Exploring The Commonalities of The Mediterranean Region

Classical Literature in the Arabic, Persian and Turkish Languages as a Supranational Poetical System

Our world is in an ever-worsening crisis. The Muslim world especially is in a difficult situation because it is engaged in conflict at several fronts: it is simultaneously exposed to an aggression of several western countries, as well as to devastating inter- Muslim wars, leading it to a complete chaos and destruction. At a time of this utter destruction, increasing phobias and dehumanisation of our world, every attempt at finding a strong hold for its humanisation and integration as a successful unity in differences is precious. Research and presentation of culture – thus, literature as well – in the period of late classicism of the Muslim world can be a very functional means to achieve this goal. In that sense, it is always beneficial to emphasise that one of the main reasons for a dramatic crisis in the Muslim world is that it has brought the Text (The Qur’an) out of the Context (reality).
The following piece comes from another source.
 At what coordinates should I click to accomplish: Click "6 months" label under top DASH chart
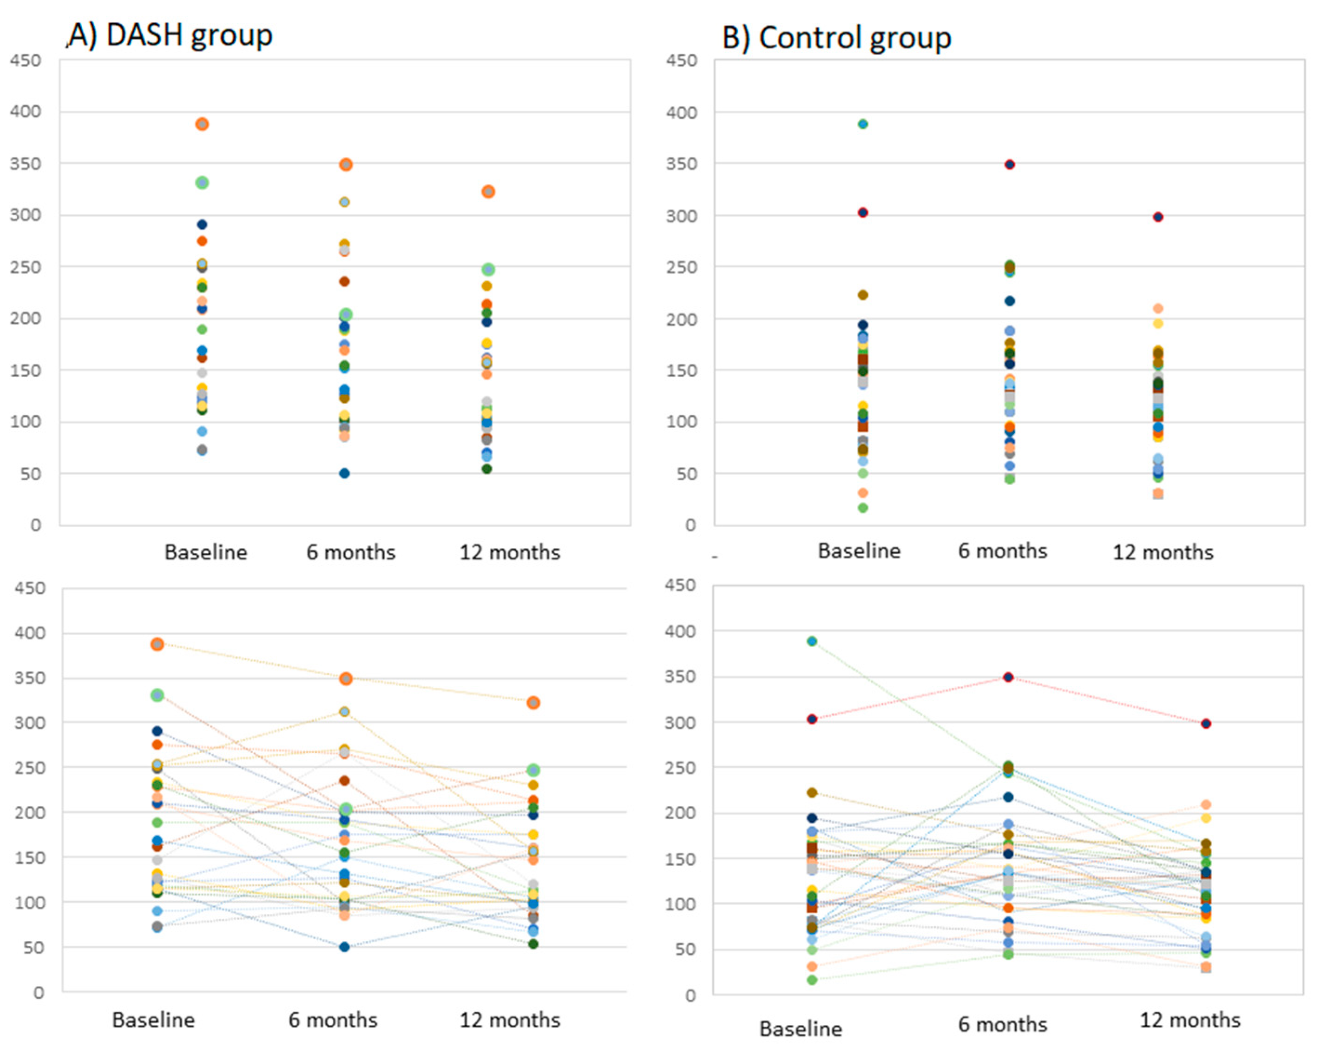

The problem does not rest in the Text itself; rather, one of the main causes of the crisis is the incorrect relationship of the Muslim contemporariness towards the Text. For, in the Muslim world, the Qur’an – as the pivotal Text of its faith, culture and history – has created and motivated the Muslim society as a subject throughout history, and for as long as Muslims had understood it correctly, they had been planetary successful. Consequently, I am of the opinion that it is useful, for the purpose of understanding the contemporariness, to observe the successful past/history of the Muslim world in various aspects.
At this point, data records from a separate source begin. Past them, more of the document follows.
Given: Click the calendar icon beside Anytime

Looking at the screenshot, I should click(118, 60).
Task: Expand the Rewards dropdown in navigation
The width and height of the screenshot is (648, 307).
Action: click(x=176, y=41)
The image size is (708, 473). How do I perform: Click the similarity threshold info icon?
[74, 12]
In other words, the crisis is generated also by a wrong interpretation of the past of the Muslim world, where differences are given primacy and are transferred into dramatic contemporary conflicts. Opposite to that, in the classical period of what we call Oriental-Islamic culture, the Muslim society was the enlightened, thus, a creative subject that was enlightened and to a certain extent culturally homogenised by its Text. As such, the subject acted very creatively also in contact with other cultures (Ancient Greek culture, Indian culture in Sanskrit, the Pahlavi culture, etc.) and it decisively contributed to what is known as the European Renaissance upon which the European culture rests.